1. New York is full of sights, smells, and sounds that make me feel at home the second I step off the plane, but perhaps none more pervasive than seeing a yellow cab hurtling down the street. Whether I was coming back on the Fung Wa bus from Boston, flying back from France, or driving back into the city with my family after summer vacation, it has always been one of the first signs that I’m really home.
2. I always found it super strange, growing up in New York, that people had this completely different image of the city than what it truly is. Even now, when New York appears in the movies, it’s not really the city I grew up in (and to be fair, it’s no longer the city I grew up in now).
3. When I visit New York with friends, they always want to go to Midtown.

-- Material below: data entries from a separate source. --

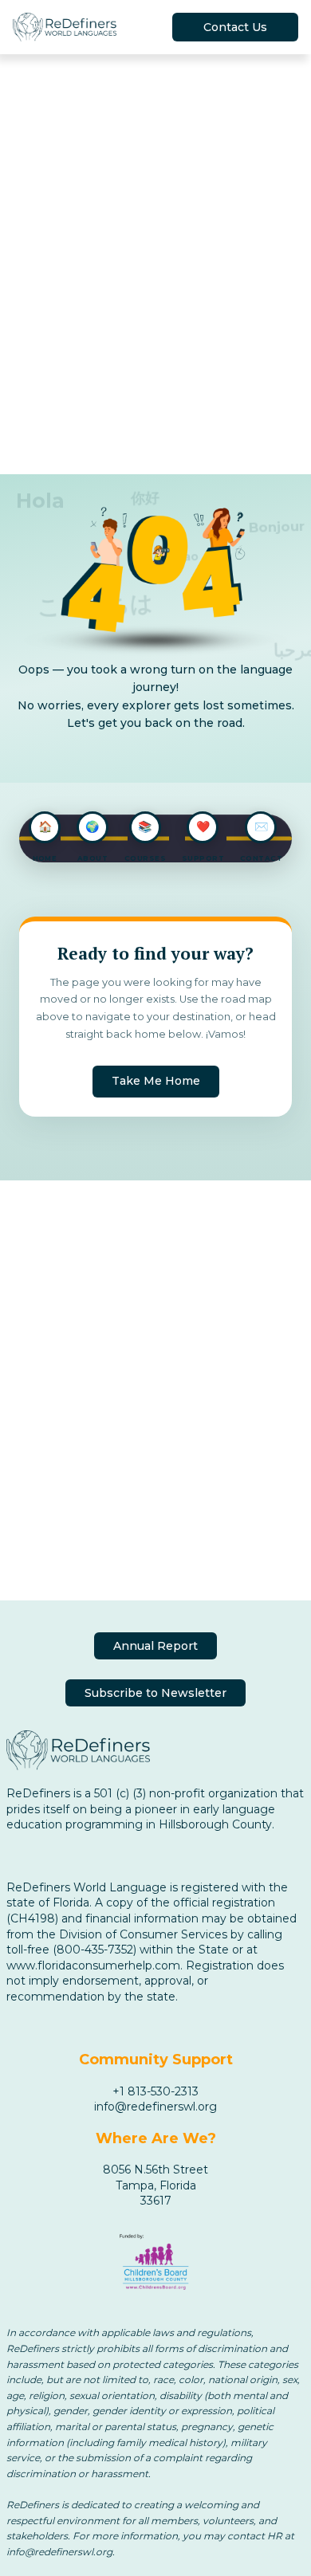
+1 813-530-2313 (155, 2091)
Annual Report (155, 1646)
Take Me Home (156, 1081)
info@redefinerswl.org (155, 2106)
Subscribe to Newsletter (155, 1693)
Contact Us (235, 27)
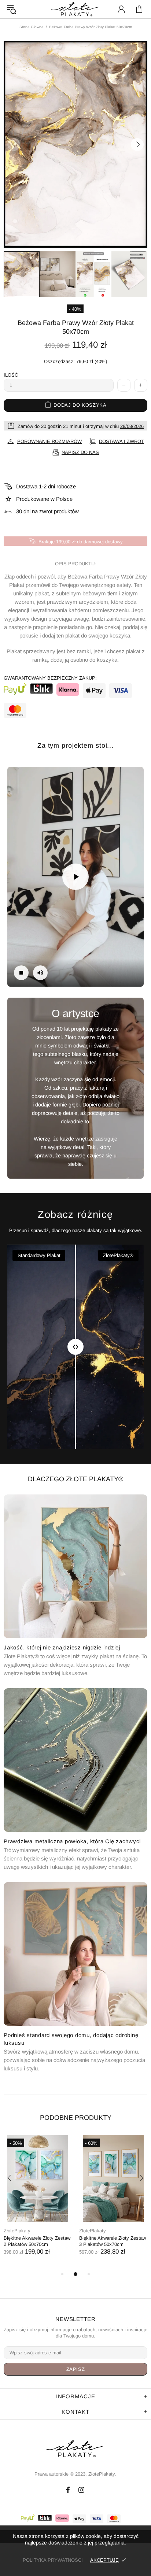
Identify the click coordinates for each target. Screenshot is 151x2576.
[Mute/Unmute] (40, 972)
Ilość (11, 375)
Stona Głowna (31, 27)
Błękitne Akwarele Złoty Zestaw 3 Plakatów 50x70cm (112, 2241)
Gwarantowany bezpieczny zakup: (50, 678)
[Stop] (21, 972)
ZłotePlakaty (17, 2230)
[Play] (75, 877)
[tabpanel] (38, 2202)
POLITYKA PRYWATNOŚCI (53, 2560)
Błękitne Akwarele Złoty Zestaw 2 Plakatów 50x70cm (37, 2241)
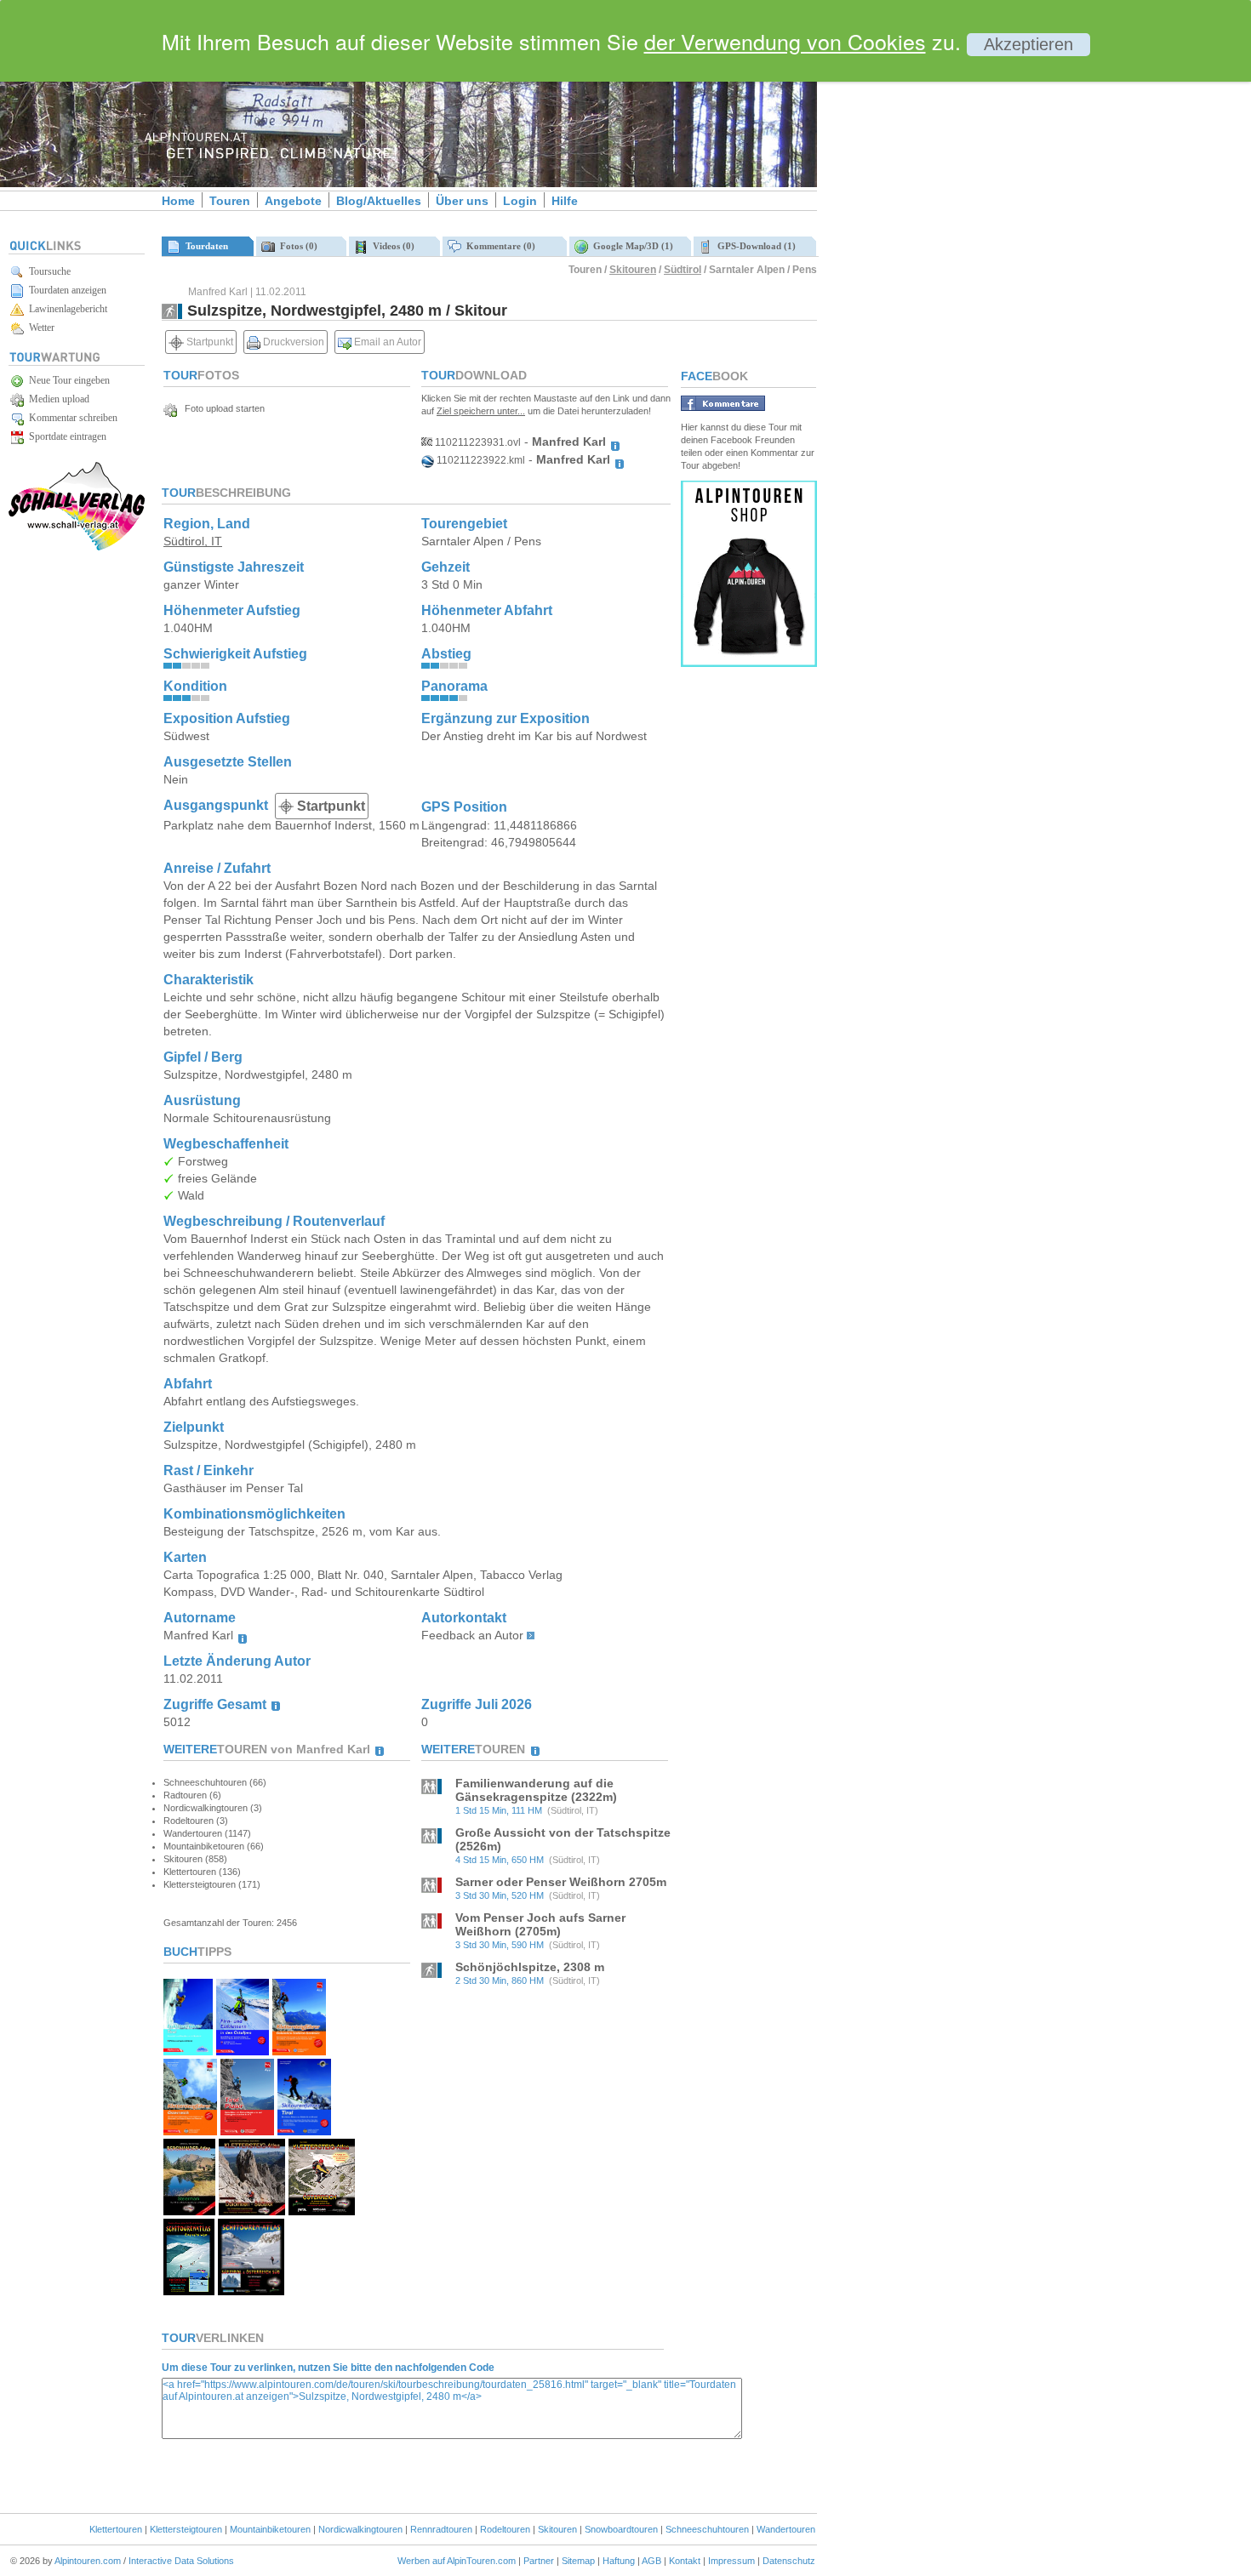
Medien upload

I, like most New Yorkers, stay away from busy areas. Instead, I like to wander neighborhoods I don’t know very well; you can stumble upon some pretty cool secrets, like this neo-Gothic church in Yorkville, built during the wave of immigration that also brought the city many of its German bars and beer gardens.
4. I’m a Manhattanite, and I grew up in a time when Manhattanites still eschewed the other four boroughs. But my sister was living in Brooklyn during my last visit, so I decided to pay it a visit and see what all the fuss was about. (And I loved it… though I’m still a Manhattan girl.)
5. Of all of the views of New York, though, this one is my favorite. I started walking the city at night when I would come home from boarding school on vacation, and I’ve never really stopped. There’s something about these streets when they’re empty (or as empty as they ever get) that will always have a pull for me.